++++ READING TEXT
China continues to contribute to global intellectual property development
By He Yin
China National Intellectual Property Administration (NIPA) received 1.4 million patent applications in 2019, more than twice the amount received by authorities in the second-busiest country, according to the World Intellectual Property Indicators Report released by the World Intellectual Property Organization (WIPO) on Dec. 7.
The report also noted that China has made efforts to optimize the structures and improve the quality of relevant applications, which demonstrates the country’s strength and potential for making innovations and the great importance it attaches to the protection of intellectual property rights (IPR).
China has achieved continuous development of its cause of IPR protection and embarked on an intellectual property development path with Chinese characteristics.
Since the 18th National Congress of the Communist Party of China (CPC) held in 2012, China has put IPR protection in a more prominent position. During the fifth plenary session of the 19th CPC Central Committee, explicit requirements were set forth for strengthening IPR protection, with officials stressing that China upholds the central role of innovation in its modernization drive and makes self-reliance in science and technology a strategic underpinning for national development.
China places IP at a strategic high level, pays attention to IP protection in all economic fields, and has shown its determination of long-term policy for decades, which set up examples for other countries, said former WIPO Director General Francis Gurry.
After years of endeavor, China has made historic achievements in IPR protection and has become a world leader in this regard.
In 2019, the number of valid invention patents held in China reached 1.86 million, and the number of invention patents per 10,000 people rose to 13.3. And about 59,000 Chinese applications were filed via the Patent Cooperation Treaty (PCT) System, making China the biggest source of international patent application filings.
In the first 10 months of this year, the number of invention patent applications in China reached 1.232 million, up 11.2 percent year on year. During the same period, the country also saw 55,000 applications filed via the PCT system accepted, a year-on-year growth of 23.5 percent. Both figures showed positive growth despite the impact of the COVID-19 epidemic.
“China’s efforts to promote technological innovation and IP protection pushed the country to the first place in the world in patent applications,” Luigi Gambardella, president of ChinaEU, a business-led international digital association in Brussels.
Innovation is the primary driving force behind development, and protecting IPR is equal to protecting innovation.
According to the 2019 edition of the WIPO’s World Intellectual Property Indicators Report, a trend in the global innovation activities is that they have been increasingly concentrated in metropolitan hotspots in five countries, including China.
The country is ranked 14th in the top-performing economies and 1st among the middle-income economies in the Global Innovation Index 2020 released by the WIPO.
++++++++
→ **WORK TASK 1**
In the article on China's intellectual property development, what rank does China hold among middle-income economies in the Global Innovation Index 2020?
→ **WORK TASK 2**
Write out the passage of the article on China's intellectual property development between "In the first" and "to protecting innovation.", inclusive.
→ **WORK TASK 3**
Extend the article on China's intellectual property development, picking up after its final sentence.
++++ SUPPLIED INFORMATION
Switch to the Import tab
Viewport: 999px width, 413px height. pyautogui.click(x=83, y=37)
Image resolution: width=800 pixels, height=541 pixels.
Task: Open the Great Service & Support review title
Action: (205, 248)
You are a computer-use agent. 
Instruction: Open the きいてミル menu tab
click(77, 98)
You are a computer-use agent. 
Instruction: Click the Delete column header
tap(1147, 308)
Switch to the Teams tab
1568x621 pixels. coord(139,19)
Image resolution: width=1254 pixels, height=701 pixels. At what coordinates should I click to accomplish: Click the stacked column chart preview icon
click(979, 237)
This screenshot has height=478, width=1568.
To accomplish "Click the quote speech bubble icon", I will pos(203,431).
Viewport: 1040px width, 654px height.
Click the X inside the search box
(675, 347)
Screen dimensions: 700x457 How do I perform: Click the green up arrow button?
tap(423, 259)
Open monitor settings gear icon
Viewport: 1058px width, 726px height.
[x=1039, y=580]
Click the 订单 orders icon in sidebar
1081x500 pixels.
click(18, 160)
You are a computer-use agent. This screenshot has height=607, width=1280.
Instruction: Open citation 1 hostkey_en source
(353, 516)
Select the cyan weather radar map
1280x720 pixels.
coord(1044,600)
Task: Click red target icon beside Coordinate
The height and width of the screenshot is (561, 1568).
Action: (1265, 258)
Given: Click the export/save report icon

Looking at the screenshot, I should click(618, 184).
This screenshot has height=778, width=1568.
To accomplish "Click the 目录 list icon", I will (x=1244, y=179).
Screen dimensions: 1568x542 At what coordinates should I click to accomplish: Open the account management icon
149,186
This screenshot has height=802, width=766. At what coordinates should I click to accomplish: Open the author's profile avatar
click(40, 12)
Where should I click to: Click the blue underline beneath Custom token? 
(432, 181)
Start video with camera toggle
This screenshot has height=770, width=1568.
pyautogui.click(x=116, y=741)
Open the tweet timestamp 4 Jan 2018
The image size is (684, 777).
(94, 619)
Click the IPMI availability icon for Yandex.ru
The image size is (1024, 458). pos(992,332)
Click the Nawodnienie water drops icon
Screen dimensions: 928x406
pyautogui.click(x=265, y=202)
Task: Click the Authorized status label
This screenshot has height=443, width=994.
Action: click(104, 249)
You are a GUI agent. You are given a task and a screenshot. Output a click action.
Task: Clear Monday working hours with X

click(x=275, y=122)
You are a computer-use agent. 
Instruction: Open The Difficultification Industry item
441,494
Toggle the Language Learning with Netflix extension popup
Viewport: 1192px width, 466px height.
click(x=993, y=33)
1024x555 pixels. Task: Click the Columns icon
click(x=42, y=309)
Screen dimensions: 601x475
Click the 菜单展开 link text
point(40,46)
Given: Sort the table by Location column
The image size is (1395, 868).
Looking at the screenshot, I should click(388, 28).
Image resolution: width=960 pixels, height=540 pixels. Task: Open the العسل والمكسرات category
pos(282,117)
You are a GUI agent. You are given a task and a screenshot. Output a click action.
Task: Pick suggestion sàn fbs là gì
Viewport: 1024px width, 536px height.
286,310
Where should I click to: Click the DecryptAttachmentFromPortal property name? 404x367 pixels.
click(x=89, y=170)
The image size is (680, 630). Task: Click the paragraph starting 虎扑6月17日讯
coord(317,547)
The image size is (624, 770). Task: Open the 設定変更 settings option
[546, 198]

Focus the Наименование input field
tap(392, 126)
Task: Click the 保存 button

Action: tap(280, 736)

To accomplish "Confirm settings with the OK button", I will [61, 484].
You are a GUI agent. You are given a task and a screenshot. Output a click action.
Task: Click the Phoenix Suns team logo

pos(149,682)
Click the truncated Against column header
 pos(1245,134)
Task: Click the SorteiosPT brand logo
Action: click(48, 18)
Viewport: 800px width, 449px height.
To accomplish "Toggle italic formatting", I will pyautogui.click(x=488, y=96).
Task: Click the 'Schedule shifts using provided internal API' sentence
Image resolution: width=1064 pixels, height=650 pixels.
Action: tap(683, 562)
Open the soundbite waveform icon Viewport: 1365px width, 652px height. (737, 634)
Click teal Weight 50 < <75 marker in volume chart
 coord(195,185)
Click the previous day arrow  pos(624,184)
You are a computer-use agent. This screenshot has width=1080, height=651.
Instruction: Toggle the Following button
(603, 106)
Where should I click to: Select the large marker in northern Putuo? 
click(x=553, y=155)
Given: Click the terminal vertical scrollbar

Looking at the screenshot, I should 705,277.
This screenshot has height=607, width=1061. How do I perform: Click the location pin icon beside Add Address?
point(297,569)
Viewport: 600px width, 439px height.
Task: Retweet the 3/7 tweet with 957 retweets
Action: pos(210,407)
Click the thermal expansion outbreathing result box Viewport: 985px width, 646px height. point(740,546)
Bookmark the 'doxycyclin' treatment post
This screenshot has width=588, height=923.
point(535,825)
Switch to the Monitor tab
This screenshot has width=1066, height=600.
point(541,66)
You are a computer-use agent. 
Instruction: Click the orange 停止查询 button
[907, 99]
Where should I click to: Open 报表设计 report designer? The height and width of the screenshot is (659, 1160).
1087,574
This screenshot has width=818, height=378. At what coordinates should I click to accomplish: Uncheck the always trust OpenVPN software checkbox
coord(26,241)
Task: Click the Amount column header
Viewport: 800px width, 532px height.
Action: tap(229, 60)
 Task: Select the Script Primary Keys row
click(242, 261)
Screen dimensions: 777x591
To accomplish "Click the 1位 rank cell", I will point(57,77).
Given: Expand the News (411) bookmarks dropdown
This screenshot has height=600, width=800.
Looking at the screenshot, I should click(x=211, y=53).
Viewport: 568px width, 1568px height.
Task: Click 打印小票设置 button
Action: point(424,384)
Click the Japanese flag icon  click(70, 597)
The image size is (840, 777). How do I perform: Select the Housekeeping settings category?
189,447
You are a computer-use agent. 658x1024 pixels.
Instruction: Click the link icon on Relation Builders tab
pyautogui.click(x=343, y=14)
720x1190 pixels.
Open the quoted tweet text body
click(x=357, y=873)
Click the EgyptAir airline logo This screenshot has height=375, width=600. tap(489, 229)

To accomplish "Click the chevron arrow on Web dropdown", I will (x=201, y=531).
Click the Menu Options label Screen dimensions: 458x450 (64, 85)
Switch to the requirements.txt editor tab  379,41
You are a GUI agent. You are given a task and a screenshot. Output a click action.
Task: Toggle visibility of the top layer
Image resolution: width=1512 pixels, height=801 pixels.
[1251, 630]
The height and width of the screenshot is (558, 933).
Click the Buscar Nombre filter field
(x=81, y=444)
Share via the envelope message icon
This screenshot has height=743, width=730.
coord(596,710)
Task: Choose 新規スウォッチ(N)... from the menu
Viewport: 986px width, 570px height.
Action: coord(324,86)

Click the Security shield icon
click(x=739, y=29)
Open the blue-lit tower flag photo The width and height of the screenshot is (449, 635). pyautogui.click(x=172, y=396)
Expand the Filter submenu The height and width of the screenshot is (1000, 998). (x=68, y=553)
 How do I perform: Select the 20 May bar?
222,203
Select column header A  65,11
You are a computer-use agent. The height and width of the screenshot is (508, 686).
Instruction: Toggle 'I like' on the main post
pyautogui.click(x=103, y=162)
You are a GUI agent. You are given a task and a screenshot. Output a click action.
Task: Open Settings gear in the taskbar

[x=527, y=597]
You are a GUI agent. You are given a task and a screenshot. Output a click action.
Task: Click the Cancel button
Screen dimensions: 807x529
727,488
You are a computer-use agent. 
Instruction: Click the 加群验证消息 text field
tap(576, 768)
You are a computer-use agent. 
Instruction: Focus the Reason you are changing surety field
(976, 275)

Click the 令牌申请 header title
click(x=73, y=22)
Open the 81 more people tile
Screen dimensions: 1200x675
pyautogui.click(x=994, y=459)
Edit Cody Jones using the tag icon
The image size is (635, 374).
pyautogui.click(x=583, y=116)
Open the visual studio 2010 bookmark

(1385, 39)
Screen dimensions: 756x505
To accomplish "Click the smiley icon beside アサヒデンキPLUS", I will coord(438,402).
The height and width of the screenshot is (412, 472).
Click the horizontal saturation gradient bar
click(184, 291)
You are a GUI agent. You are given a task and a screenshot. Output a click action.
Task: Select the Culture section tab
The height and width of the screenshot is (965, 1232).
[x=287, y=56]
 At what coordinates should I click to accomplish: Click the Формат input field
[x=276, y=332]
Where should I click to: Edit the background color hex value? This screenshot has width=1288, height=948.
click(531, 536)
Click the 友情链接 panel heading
++++++++
→ **TASK RESPONSE 1**
First

→ **TASK RESPONSE 2**
In the first 10 months of this year, the number of invention patent applications in China reached 1.232 million, up 11.2 percent year on year. During the same period, the country also saw 55,000 applications filed via the PCT system accepted, a year-on-year growth of 23.5 percent. Both figures showed positive growth despite the impact of the COVID-19 epidemic.
“China’s efforts to promote technological innovation and IP protection pushed the country to the first place in the world in patent applications,” Luigi Gambardella, president of ChinaEU, a business-led international digital association in Brussels.
Innovation is the primary driving force behind development, and protecting IPR is equal to protecting innovation.

→ **TASK RESPONSE 3**
As China is about to enter a new stage of its development, further efforts in strengthening IPR protection and invigorating innovation will provide a strong guarantee for applying the new development philosophy, fostering a new development paradigm and pursuing high-quality development.
China has always followed its vision of a community with a shared future for mankind and the principle of openness, inclusiveness, balance and benefits for all.
Chinese President Xi Jinping recent pointed out that China should deeply take part in the global intellectual property governance within the framework of the WIPO, promote the improvement of international rules and standards concerning IPR and related international trade and investment fields, and push the global intellectual property governance system in a more just and equitable direction.
The country has joined almost all major IP-related international treaties, and developed cooperative relations with over 80 countries and international or regional organizations.
In July this year, heads of the world’s five leading intellectual property offices, known as the IP5, including China’s NIPA, the European Patent Office, the Japan Patent Office, the Korean Intellectual Property Office, and the United States Patent and Trademark Office made a joint statement at their 13th annual meeting via video link. They pledged to take further measures and share best practices in tackling the COVID-19 pandemic and promoting innovation to contribute to economic and social recovery.
China and the European Union (EU) signed the China-EU agreement on geographical indications in September this year, further expanding bilateral cooperation on IPR protection.
China is changing from a big country of introducing IPR to a big country of creating IPR, and from pursuing IPR quantity to improving quality. As a major force in global scientific innovation, China stands ready to work with other countries to continue strengthening scientific innovation and cooperation, actively participate in global IPR governance, and contribute more to the balanced, inclusive and sustainable development of global IPR.